(What to do): Find every line below with the string "header" and pick it out.

The records section start

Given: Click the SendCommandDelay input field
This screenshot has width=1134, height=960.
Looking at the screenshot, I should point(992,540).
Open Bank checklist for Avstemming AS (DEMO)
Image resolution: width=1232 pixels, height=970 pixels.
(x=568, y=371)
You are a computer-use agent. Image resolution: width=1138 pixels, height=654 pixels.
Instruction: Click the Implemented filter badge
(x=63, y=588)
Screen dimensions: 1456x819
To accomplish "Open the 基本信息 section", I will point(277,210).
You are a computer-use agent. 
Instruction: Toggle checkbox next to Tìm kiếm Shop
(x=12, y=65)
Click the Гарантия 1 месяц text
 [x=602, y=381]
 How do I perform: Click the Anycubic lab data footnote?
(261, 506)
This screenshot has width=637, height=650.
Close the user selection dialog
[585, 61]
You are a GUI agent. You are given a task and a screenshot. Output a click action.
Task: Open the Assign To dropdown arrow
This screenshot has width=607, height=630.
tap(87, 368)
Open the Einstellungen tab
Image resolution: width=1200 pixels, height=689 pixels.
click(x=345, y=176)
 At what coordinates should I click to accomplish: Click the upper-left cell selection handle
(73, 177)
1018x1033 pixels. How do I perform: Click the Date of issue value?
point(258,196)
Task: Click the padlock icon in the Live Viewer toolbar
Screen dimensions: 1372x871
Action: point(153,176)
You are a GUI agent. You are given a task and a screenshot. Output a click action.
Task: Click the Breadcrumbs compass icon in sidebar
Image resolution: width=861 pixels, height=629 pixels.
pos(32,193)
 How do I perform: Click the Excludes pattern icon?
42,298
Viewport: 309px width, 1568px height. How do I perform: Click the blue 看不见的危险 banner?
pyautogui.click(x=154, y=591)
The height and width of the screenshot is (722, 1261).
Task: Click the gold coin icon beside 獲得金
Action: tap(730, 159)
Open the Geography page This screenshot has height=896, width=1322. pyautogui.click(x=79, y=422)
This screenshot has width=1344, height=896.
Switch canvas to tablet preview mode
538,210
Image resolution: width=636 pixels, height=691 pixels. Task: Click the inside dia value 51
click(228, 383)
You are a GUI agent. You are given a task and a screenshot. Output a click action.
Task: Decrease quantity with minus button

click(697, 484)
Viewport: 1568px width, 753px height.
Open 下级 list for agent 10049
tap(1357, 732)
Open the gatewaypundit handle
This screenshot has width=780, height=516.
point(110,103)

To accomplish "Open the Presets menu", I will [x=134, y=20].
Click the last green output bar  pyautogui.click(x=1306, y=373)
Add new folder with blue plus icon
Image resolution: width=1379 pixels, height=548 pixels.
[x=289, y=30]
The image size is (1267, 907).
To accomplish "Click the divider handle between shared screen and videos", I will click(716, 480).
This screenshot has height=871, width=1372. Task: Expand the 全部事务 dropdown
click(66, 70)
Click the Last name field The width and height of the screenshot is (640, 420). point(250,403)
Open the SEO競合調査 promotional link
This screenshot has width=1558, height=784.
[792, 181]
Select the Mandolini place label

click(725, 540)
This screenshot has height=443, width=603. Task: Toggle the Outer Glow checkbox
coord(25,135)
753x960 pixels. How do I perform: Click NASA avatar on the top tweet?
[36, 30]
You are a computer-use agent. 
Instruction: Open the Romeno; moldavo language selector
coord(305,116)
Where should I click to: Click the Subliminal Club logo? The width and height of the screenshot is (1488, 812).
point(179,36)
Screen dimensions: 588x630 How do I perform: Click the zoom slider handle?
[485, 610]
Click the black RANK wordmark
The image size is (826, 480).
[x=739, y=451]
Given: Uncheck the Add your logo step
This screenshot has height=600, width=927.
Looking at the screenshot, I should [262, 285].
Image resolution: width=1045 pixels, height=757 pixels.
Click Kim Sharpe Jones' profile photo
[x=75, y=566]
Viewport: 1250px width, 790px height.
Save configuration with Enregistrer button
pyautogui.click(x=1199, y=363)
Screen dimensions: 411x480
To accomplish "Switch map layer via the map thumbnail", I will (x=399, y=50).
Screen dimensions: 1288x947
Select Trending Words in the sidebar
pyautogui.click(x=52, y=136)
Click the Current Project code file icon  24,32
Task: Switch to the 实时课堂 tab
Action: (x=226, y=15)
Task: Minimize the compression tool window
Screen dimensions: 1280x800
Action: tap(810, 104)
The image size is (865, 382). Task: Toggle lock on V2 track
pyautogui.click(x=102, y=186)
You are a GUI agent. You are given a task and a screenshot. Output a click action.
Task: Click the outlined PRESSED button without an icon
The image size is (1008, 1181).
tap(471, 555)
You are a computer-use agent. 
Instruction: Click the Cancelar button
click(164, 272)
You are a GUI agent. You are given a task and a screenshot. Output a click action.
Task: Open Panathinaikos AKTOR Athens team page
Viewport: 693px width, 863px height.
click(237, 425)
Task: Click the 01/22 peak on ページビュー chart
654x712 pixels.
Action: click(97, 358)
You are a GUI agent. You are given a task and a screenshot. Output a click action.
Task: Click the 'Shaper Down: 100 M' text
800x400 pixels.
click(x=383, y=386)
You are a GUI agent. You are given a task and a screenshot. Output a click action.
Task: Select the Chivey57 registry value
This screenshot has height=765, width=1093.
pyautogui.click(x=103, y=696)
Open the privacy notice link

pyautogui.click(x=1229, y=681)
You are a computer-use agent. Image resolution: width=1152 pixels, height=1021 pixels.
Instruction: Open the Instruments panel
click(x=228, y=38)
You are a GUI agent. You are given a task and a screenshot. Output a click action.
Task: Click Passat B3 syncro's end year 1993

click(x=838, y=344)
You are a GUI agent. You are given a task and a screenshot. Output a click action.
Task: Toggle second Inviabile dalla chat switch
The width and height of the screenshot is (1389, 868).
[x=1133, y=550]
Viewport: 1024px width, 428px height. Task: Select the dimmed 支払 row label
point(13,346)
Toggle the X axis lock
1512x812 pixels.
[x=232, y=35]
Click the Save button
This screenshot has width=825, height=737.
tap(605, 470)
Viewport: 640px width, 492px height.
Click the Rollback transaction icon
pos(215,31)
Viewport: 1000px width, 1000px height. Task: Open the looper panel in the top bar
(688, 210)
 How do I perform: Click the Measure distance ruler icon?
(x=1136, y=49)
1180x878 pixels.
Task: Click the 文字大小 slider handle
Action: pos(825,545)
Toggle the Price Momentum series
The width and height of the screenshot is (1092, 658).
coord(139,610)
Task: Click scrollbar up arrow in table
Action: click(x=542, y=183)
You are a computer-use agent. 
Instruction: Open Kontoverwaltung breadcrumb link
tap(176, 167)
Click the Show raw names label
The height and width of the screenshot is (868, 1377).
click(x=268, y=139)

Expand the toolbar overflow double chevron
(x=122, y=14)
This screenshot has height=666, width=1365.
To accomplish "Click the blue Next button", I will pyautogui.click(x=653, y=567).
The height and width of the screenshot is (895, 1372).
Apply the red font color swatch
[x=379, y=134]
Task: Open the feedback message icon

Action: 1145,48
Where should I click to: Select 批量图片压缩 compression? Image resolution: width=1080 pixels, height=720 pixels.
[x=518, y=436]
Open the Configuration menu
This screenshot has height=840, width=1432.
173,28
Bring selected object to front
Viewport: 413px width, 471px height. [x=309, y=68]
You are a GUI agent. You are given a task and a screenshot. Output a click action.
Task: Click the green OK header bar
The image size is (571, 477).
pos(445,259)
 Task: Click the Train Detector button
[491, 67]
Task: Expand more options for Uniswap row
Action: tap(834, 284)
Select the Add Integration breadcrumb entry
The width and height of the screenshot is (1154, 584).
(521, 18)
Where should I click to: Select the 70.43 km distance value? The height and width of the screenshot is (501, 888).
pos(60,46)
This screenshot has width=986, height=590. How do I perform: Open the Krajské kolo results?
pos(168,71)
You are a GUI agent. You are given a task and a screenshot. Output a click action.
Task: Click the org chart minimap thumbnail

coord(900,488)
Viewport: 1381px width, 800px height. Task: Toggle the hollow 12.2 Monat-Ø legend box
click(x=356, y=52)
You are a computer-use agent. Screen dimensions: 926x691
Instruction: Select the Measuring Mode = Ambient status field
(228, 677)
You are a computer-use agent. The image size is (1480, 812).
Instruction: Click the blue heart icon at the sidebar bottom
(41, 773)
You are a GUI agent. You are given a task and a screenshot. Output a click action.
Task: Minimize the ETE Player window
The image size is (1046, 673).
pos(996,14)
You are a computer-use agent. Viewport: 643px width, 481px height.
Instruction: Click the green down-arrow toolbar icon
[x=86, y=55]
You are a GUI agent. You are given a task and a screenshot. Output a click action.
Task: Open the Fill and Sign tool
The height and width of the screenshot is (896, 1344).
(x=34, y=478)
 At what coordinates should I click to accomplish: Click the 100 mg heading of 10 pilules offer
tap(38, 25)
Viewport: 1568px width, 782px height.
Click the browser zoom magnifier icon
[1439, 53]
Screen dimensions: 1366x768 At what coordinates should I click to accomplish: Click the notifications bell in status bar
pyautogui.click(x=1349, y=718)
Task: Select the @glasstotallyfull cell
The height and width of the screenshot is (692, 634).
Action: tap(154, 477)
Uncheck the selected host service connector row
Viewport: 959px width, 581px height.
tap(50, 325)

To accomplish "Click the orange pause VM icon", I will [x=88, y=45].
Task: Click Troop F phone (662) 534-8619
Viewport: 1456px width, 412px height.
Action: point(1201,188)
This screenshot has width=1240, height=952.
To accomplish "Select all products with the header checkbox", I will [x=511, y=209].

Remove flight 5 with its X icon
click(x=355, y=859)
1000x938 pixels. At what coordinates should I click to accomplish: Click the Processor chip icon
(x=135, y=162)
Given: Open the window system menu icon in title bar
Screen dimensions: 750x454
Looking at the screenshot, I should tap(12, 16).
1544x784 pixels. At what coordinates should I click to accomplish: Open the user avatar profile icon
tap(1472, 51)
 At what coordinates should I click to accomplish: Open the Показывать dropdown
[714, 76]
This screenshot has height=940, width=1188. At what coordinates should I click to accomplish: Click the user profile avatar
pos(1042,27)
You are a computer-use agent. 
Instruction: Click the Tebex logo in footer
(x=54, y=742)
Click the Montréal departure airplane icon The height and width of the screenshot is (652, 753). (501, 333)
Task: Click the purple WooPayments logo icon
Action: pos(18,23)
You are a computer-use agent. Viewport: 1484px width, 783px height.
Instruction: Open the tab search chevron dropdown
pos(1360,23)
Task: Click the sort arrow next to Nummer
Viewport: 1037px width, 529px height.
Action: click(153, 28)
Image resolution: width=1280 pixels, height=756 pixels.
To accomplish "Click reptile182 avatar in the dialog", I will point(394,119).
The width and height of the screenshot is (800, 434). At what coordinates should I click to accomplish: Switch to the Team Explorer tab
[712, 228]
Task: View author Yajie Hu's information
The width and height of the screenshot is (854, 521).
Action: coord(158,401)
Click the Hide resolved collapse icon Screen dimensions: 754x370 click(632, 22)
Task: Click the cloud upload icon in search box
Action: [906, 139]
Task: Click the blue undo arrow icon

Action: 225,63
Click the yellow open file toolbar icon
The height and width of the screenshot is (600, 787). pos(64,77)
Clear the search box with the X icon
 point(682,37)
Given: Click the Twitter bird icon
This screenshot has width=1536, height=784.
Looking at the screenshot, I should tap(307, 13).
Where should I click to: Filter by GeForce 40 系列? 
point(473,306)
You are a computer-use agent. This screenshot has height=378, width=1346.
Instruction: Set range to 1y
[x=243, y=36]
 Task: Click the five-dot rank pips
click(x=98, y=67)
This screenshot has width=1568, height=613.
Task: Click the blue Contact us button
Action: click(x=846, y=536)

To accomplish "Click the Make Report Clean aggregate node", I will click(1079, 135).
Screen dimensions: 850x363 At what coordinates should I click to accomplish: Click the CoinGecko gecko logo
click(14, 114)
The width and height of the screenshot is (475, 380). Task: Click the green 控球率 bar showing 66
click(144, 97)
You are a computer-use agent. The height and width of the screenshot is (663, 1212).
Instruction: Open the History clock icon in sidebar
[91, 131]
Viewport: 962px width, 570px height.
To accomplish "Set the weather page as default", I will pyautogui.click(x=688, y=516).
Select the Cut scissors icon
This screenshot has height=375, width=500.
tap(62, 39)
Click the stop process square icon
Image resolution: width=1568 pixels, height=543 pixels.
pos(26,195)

The records section end

(Exercise solution):
Task: Click the green OK header bar
To accomplish "Select all products with the header checkbox", I will [x=511, y=209].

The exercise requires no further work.